→ EXERCISE: Render the lines from the beginning through the line holding "[x=704, y=11]", inclusive, as a numbered list, leaving out any blank lines.

→ LISTING:
*****

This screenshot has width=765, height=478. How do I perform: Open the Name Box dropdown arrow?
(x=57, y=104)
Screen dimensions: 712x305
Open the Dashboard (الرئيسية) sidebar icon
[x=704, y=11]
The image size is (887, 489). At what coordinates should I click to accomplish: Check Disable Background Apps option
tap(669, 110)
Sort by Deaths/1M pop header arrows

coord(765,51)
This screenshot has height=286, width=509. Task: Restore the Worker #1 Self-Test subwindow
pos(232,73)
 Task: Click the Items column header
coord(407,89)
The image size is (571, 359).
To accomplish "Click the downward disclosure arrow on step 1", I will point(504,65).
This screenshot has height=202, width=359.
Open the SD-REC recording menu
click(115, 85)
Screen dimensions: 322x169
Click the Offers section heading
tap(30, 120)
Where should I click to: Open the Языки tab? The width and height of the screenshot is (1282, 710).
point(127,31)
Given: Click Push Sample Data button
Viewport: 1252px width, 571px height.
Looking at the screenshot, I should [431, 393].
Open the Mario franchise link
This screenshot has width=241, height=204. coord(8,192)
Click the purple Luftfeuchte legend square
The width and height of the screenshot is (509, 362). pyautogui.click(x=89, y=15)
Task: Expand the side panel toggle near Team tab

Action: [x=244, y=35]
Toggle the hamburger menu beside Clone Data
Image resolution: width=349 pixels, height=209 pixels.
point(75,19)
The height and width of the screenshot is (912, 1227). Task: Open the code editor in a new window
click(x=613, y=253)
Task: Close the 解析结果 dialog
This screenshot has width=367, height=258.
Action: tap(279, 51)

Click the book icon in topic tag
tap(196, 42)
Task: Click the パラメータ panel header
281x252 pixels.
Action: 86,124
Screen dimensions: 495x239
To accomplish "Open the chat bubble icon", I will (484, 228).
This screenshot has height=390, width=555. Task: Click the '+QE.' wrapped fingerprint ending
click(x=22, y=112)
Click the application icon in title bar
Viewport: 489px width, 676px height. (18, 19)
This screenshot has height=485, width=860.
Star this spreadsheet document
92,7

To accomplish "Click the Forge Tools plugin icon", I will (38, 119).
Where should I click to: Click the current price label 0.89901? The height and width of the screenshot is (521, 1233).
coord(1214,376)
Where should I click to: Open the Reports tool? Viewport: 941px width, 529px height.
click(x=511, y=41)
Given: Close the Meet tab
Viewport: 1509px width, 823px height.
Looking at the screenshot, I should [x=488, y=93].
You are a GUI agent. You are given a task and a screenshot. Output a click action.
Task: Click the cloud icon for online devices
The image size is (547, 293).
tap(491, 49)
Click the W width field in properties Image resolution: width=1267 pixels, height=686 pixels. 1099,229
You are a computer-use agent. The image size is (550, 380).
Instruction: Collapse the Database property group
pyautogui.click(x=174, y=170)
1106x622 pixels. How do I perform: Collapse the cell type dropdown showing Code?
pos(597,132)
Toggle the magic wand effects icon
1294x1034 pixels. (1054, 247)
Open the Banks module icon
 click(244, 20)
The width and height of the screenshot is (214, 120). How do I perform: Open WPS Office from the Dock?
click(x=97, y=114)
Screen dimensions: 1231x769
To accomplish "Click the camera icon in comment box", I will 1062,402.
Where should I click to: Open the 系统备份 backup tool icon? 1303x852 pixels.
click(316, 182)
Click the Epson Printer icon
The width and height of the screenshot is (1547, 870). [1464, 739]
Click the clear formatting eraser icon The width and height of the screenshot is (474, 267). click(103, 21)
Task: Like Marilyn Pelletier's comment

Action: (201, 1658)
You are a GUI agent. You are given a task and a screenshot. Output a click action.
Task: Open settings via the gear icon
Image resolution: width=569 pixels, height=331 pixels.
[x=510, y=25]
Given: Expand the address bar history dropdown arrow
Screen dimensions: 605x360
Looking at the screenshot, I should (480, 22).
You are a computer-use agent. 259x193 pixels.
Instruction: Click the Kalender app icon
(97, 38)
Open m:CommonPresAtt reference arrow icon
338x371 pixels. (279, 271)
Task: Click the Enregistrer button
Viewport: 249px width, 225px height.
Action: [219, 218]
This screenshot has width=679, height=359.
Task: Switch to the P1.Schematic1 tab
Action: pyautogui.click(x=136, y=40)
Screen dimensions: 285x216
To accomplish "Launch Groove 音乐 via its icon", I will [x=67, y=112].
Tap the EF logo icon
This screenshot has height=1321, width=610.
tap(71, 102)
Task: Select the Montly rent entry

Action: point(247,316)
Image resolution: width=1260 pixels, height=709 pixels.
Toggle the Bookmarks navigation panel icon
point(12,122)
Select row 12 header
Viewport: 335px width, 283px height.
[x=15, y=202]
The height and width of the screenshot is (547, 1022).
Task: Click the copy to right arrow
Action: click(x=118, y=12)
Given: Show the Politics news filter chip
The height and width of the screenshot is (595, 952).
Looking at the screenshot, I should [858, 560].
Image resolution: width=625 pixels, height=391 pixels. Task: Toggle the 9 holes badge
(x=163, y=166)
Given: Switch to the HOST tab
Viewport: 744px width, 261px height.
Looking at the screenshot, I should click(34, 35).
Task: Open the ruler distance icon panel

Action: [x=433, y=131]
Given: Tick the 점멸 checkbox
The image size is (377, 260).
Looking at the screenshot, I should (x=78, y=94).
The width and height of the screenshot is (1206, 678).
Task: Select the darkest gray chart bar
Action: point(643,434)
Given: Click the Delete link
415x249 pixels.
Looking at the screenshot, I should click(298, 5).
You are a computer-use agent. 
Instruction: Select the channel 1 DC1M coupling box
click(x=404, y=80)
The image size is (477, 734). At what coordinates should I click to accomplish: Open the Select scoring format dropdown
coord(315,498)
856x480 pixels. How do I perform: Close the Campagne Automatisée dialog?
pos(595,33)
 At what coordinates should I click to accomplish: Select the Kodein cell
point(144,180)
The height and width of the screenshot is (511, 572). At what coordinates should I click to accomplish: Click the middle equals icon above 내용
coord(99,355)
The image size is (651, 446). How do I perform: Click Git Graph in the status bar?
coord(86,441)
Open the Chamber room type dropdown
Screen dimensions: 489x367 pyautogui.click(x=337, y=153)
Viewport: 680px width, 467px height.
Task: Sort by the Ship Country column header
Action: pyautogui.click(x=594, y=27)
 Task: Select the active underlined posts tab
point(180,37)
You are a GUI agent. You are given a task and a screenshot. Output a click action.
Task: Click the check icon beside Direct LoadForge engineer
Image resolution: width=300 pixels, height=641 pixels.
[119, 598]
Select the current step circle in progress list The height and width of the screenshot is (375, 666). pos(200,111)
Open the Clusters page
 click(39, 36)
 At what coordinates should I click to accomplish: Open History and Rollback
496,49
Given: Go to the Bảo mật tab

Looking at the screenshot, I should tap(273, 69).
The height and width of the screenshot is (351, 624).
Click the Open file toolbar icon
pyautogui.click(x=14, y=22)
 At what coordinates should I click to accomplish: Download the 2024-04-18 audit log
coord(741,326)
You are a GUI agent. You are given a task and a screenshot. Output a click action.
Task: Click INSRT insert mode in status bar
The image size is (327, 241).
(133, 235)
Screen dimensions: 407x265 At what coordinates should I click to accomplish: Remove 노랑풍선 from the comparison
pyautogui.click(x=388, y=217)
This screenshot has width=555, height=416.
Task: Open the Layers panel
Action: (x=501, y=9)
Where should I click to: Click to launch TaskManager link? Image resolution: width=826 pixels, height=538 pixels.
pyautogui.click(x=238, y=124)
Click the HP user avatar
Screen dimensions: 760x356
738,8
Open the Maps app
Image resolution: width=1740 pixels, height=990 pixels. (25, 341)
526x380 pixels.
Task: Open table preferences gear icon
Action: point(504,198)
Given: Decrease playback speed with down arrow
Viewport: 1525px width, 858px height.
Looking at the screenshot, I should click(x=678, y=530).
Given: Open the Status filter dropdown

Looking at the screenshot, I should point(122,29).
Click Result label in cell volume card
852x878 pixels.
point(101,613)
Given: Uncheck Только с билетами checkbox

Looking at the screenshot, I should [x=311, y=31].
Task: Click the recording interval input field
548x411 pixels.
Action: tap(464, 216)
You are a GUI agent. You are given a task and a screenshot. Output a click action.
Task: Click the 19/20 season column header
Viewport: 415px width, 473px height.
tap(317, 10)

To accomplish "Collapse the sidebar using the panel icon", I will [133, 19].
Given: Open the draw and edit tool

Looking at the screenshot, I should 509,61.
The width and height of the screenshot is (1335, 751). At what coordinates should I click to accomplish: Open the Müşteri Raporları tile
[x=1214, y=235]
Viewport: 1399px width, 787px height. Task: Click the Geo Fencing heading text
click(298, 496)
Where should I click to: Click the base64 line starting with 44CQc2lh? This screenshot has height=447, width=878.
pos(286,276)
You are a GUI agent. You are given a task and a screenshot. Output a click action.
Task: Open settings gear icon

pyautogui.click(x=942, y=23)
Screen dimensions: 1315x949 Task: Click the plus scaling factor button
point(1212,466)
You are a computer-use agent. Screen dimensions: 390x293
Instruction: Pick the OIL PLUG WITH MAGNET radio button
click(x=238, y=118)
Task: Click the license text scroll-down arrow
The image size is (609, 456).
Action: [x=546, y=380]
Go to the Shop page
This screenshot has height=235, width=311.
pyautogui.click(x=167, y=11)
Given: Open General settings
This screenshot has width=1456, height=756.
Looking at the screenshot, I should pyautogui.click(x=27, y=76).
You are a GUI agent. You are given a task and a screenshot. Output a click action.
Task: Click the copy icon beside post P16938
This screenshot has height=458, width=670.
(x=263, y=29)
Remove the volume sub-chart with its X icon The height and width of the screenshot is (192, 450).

*****

→ FINISHED ANSWER:
1. This screenshot has width=765, height=478. How do I perform: Open the Name Box dropdown arrow?
2. (x=57, y=104)
3. Screen dimensions: 712x305
4. Open the Dashboard (الرئيسية) sidebar icon
5. [x=704, y=11]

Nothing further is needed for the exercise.